[Saved data entries]
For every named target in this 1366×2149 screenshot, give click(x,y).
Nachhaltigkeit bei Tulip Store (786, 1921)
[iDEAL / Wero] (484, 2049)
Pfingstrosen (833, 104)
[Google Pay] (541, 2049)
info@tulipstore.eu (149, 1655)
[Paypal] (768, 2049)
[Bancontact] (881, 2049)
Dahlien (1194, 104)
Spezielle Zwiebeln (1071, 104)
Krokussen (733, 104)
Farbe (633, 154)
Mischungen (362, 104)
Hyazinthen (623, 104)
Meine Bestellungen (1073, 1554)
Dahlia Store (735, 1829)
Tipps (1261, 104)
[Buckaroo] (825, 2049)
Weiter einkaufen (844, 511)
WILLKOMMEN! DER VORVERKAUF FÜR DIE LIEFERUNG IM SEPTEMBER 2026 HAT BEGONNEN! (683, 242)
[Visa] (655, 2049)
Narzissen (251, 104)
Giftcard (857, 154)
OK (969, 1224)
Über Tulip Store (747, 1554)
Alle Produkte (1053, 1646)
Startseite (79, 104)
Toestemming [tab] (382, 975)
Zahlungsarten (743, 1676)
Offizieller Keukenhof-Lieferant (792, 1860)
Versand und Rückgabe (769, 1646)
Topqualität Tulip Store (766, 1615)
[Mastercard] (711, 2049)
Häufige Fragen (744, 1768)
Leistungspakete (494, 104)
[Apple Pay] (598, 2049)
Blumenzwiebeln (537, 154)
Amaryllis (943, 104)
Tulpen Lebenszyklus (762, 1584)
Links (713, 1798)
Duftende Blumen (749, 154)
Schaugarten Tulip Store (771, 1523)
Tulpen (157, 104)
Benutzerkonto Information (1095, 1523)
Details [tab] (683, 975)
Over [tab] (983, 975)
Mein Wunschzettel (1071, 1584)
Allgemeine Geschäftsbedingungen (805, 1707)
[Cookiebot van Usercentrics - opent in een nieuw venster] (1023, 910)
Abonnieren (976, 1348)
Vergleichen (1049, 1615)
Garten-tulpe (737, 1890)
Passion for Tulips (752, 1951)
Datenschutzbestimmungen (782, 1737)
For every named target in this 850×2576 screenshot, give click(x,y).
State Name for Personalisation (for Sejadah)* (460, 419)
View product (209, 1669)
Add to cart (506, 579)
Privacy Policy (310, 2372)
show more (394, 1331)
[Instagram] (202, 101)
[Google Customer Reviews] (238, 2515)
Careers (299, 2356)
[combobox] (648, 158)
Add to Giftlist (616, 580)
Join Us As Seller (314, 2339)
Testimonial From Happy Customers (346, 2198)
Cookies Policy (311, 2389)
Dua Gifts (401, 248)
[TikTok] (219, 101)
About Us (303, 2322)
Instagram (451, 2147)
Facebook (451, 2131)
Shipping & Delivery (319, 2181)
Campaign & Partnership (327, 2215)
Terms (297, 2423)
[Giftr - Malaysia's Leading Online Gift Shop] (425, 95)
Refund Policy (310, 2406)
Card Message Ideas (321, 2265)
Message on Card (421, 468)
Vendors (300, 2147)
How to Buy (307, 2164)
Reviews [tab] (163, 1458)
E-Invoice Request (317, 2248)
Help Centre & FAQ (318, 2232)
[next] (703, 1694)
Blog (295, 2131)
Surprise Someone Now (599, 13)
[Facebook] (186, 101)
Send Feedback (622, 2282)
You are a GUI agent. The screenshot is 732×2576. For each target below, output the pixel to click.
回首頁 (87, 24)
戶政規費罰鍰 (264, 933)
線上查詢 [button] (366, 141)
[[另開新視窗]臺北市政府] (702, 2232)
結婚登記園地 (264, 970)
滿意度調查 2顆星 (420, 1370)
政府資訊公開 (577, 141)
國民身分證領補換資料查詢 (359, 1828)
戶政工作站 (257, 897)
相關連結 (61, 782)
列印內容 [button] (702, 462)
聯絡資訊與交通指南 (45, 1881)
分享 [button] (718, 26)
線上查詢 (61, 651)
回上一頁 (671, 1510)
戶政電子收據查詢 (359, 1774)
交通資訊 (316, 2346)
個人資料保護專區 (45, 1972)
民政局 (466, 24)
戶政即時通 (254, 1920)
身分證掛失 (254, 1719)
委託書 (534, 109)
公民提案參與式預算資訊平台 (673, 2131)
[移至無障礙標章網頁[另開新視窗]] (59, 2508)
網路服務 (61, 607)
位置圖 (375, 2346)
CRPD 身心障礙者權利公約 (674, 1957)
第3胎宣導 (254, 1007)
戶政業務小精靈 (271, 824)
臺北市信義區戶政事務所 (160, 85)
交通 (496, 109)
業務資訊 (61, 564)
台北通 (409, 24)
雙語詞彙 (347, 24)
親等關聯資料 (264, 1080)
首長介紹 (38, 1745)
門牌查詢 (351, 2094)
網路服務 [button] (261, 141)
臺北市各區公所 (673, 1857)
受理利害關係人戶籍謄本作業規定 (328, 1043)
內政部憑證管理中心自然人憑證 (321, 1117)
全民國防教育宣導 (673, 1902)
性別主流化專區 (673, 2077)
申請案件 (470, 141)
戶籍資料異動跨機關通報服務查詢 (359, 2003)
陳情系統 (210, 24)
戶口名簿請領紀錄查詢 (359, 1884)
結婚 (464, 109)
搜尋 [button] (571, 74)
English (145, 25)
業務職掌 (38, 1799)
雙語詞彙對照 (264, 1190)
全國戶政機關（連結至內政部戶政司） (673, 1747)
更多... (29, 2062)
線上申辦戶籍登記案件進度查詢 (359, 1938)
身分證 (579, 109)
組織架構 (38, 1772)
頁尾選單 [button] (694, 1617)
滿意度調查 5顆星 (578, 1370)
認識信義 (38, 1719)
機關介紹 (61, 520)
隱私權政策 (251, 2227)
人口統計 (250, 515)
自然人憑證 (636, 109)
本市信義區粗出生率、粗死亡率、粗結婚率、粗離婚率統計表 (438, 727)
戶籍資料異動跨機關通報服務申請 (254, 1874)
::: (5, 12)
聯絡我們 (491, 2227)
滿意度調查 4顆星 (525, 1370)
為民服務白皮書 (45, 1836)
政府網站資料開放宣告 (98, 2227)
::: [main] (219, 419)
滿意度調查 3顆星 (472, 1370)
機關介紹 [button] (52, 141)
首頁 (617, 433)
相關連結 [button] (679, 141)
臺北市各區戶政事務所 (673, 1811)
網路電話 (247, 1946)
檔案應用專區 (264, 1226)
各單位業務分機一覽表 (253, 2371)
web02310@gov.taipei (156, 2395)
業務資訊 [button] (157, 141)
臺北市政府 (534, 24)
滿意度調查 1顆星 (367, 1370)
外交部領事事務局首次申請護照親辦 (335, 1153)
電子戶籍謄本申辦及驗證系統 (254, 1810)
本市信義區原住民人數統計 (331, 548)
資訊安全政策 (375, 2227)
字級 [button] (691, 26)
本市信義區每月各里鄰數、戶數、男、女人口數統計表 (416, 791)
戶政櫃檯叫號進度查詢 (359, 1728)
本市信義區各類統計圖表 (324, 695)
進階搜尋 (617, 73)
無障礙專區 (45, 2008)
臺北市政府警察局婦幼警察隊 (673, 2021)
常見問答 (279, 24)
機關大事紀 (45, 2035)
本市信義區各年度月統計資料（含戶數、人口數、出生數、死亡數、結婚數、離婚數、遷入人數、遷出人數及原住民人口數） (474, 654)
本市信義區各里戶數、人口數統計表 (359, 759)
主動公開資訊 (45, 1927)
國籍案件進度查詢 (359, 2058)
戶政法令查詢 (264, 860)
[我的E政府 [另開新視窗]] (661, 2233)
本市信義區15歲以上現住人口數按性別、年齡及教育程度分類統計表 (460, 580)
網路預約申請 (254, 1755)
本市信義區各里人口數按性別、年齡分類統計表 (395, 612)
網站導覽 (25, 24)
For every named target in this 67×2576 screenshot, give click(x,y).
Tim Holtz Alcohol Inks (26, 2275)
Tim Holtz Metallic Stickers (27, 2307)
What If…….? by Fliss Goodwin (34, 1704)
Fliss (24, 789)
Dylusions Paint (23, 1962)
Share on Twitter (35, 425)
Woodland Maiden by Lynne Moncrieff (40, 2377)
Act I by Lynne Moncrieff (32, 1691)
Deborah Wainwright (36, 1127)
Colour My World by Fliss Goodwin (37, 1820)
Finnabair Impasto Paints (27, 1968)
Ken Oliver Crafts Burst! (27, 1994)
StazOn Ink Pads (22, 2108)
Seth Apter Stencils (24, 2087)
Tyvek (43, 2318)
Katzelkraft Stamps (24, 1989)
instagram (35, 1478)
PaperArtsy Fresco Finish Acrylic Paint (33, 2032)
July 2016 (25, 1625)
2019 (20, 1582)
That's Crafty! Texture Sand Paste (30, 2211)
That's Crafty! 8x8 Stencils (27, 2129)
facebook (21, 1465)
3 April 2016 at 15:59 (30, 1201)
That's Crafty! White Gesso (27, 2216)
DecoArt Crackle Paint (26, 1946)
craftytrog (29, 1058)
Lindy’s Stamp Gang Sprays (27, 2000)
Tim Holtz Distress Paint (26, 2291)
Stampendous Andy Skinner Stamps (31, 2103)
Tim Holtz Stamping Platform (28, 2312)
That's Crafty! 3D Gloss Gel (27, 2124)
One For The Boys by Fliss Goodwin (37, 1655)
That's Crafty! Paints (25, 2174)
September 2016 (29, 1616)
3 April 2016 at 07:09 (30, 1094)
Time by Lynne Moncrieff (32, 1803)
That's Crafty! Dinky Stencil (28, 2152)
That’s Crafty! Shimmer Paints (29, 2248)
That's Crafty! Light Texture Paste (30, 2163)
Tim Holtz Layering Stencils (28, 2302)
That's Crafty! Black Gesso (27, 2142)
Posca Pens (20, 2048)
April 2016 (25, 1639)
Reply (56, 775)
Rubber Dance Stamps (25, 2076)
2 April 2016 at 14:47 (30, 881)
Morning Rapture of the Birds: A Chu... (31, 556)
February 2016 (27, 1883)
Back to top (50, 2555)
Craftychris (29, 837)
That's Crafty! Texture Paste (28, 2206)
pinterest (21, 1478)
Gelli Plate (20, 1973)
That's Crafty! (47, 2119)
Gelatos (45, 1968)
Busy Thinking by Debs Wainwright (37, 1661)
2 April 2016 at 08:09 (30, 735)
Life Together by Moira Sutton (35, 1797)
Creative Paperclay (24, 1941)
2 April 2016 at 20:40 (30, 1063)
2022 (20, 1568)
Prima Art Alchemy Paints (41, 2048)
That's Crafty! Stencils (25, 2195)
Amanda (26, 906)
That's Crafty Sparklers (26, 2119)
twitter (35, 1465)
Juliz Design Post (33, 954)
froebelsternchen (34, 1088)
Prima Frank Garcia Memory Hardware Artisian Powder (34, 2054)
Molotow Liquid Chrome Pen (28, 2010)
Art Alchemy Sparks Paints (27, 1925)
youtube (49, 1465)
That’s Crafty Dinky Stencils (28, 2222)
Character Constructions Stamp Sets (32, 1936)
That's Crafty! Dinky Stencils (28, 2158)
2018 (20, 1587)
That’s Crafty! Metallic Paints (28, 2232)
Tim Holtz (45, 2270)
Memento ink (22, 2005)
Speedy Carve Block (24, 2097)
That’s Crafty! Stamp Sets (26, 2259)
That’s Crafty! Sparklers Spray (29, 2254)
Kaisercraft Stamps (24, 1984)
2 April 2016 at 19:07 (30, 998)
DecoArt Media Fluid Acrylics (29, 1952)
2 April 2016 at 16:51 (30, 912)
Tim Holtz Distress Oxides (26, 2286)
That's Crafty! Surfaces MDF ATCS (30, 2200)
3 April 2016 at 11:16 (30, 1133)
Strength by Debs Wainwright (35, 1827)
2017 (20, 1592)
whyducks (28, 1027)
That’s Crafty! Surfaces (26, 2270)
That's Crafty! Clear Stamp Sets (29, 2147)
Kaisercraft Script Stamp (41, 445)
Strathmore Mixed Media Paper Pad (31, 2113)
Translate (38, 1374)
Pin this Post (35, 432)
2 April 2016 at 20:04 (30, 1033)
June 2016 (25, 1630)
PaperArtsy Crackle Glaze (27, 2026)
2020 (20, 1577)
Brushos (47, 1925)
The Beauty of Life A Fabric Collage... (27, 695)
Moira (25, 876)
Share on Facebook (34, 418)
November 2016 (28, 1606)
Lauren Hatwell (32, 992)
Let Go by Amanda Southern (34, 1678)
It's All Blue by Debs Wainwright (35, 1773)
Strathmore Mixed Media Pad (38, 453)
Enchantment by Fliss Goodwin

- WHAT YOU SHOULD DO:
Using the data above, reproduce exactly the lines between those holding "機關介紹 (61, 520)" and "滿意度調查 3顆星 (472, 1370)", inclusive, and no others.

- ANSWER SPACE:
機關介紹 (61, 520)
隱私權政策 (251, 2227)
人口統計 (250, 515)
自然人憑證 (636, 109)
本市信義區粗出生率、粗死亡率、粗結婚率、粗離婚率統計表 (438, 727)
戶籍資料異動跨機關通報服務申請 (254, 1874)
::: (5, 12)
聯絡我們 (491, 2227)
滿意度調查 4顆星 (525, 1370)
為民服務白皮書 (45, 1836)
政府網站資料開放宣告 (98, 2227)
::: [main] (219, 419)
滿意度調查 3顆星 (472, 1370)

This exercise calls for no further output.